Duplicate the passage on the African Union's 50 years from "In less than" up to and including "Africa, among others.".

** start of TEXT BLOCK **

African leaders (presidents, heads of government, etc.) gathered in
Addis Ababa, the Ethiopian capital, this past summer to celebrate 50
years of the successes and challenges of the Organization of African
Unity, OAU, now known as the African Union, AU.
In less than four decades, the organization was able to support and
sustain various struggles for political independence on the African
continent. These struggles were often violent like the national
liberation movements in Guinea-Bissau and Cape Verde, Angola,
Mozambique, Zimbabwe, and South Africa, among others.
The leaders of the OAU, despite their serious ideological differences
on account of the cold war, closed ranks and negotiated the political
independence of countries in the continent. In fact, the two existing
world powers ( the U.S. and Soviet Union) often supported different
liberation movements within a country during the fight for independence.
It is important to give credit to the earlier leaders of the organization such
as Kwame Nkrumah of Ghana, Gamel Nasser of Egypt, Ben Bella of Algeria,
Modibo Keita of Mali, Patrice Lumumba of the Congo, Sekou Toure of
Guinea, Haile Salassie of Ethiopia, Julius Nyerere of Tanzania and
others who sacrificed their personal comfort, territorial space, and
resources to ensure political independence for countries in the African
continent.
During the independence celebration of Ghana, President Nkrumah
asserted that the independence of Ghana was incomplete except it was
linked to the total liberation of Africa. What the African Union is
trying to pursue, like the African Economic Union, owes its root to the
analysis of Nkrumah who, indeed, was far ahead of his time. The African
Liberation Committee of the then-OAU located in Dar-es-Salaam, Tanzania,
was very active. Tanzania gave a large area of its country to the
African National Congress– the movement that fought for the liberation
of South Africa. During the struggle for the emancipation of that
country, Nigeria was the only frontline state outside the frontline
countries and it committed much of its resources to the political
independence of not just South Africa but to all the other countries
struggling for independence.
After countries in Africa gained political independence, economic
freedom became a serious challenge. African countries were unable to
break away from the economic aprons of their former colonial masters.
These imperial powers, like Britain, France, Spain, and Portugal, had
integrated their colonies into the world capitalist system. Therefore,
in essence, though the African countries were politically independent,
their economies remained neo-colonial.

** end of TEXT BLOCK **
** start of MATERIAL **

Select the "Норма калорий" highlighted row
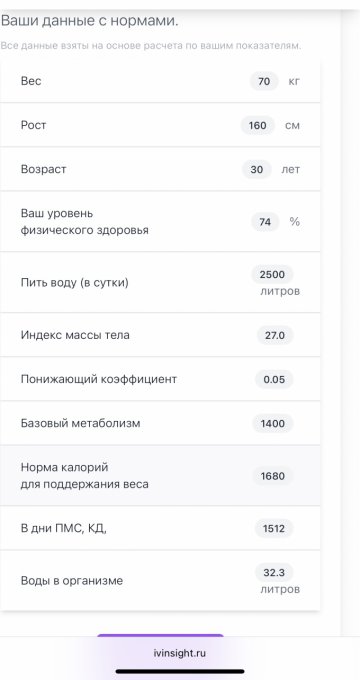Image resolution: width=360 pixels, height=680 pixels. (x=160, y=476)
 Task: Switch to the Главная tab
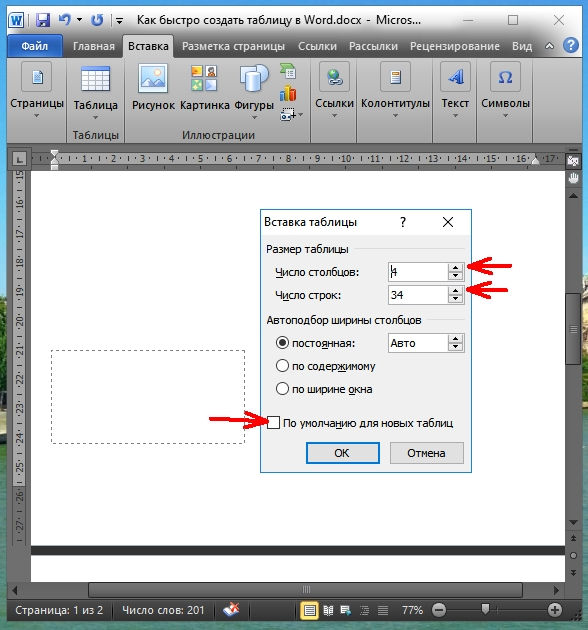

** end of MATERIAL **

◆ FINAL RESULT:
In less than four decades, the organization was able to support and
sustain various struggles for political independence on the African
continent. These struggles were often violent like the national
liberation movements in Guinea-Bissau and Cape Verde, Angola,
Mozambique, Zimbabwe, and South Africa, among others.